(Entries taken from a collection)
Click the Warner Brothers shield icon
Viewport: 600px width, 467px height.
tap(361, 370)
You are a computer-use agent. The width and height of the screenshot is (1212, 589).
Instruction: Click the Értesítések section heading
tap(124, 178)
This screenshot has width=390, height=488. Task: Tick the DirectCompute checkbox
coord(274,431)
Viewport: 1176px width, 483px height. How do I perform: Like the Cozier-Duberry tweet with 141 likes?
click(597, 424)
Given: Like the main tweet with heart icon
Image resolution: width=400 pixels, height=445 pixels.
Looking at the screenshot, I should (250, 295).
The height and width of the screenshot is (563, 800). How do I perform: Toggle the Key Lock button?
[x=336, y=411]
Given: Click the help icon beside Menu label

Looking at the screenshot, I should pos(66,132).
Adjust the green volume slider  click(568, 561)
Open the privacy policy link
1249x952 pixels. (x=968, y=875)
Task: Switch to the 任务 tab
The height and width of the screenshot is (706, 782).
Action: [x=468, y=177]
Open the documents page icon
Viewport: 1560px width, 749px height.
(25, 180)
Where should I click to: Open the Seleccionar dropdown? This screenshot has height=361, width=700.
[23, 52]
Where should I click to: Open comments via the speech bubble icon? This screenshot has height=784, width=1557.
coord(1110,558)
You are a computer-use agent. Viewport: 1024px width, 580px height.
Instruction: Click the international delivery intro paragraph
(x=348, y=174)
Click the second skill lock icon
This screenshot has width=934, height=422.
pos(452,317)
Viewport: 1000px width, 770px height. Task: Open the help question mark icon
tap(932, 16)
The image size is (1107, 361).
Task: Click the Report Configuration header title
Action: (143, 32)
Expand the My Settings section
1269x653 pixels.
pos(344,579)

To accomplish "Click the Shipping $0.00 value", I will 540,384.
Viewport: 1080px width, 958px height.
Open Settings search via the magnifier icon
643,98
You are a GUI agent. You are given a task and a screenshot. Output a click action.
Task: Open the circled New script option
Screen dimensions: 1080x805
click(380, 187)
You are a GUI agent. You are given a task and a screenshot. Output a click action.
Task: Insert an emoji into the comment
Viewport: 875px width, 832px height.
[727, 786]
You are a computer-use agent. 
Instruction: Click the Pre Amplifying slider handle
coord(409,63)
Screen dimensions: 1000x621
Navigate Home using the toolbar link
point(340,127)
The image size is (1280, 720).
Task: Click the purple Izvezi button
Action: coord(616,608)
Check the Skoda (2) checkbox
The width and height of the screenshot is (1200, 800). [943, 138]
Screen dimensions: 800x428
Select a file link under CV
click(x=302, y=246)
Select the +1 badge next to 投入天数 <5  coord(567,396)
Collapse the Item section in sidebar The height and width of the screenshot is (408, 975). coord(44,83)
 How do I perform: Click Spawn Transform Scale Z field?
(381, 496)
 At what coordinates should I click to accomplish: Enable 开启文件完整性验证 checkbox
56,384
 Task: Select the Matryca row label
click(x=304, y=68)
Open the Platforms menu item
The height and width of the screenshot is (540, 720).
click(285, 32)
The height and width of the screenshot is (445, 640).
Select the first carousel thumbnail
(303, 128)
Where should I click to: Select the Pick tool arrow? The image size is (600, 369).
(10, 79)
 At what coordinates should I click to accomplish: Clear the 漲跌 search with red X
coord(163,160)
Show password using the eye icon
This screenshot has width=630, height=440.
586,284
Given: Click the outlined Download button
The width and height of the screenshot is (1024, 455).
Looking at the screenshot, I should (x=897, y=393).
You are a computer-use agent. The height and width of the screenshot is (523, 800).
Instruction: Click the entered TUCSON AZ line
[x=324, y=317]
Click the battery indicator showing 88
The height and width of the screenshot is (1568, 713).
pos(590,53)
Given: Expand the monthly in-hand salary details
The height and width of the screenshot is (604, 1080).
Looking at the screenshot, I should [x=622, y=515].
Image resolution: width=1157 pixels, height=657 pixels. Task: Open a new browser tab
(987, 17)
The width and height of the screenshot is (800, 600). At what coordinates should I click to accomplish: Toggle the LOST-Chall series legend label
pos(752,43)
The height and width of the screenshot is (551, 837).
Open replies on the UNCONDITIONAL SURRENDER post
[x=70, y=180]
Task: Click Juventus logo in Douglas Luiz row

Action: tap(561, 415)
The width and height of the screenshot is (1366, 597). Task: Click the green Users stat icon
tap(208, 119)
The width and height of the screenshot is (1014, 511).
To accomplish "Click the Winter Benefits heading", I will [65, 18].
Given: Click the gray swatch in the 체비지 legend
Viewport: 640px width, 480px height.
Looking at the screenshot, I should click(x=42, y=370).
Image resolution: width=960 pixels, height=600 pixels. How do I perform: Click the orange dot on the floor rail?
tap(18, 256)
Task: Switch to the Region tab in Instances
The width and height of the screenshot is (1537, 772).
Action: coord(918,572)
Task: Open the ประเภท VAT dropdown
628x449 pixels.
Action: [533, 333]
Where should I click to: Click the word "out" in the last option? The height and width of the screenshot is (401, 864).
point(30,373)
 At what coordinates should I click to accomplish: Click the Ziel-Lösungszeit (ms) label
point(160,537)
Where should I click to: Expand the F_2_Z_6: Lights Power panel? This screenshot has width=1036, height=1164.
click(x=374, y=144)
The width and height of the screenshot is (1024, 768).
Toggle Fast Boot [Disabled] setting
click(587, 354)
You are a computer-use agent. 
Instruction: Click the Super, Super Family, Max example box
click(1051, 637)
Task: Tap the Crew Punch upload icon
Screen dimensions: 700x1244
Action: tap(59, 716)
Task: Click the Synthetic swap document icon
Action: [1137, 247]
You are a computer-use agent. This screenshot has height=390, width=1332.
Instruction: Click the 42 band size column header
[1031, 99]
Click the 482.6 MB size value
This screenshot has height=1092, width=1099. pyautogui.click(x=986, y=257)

*ACTIVITY*: Extract every line of the records above that contains the word "agent".

*REPLY TO THE TASK*:
You are a computer-use agent. The width and height of the screenshot is (1212, 589).
You are a computer-use agent. Viewport: 1024px width, 580px height.
You are a GUI agent. You are given a task and a screenshot. Output a click action.
You are a GUI agent. You are given a task and a screenshot. Output a click action.
You are a computer-use agent. 
You are a computer-use agent. The height and width of the screenshot is (523, 800).
You are a computer-use agent. 
You are a computer-use agent. This screenshot has height=390, width=1332.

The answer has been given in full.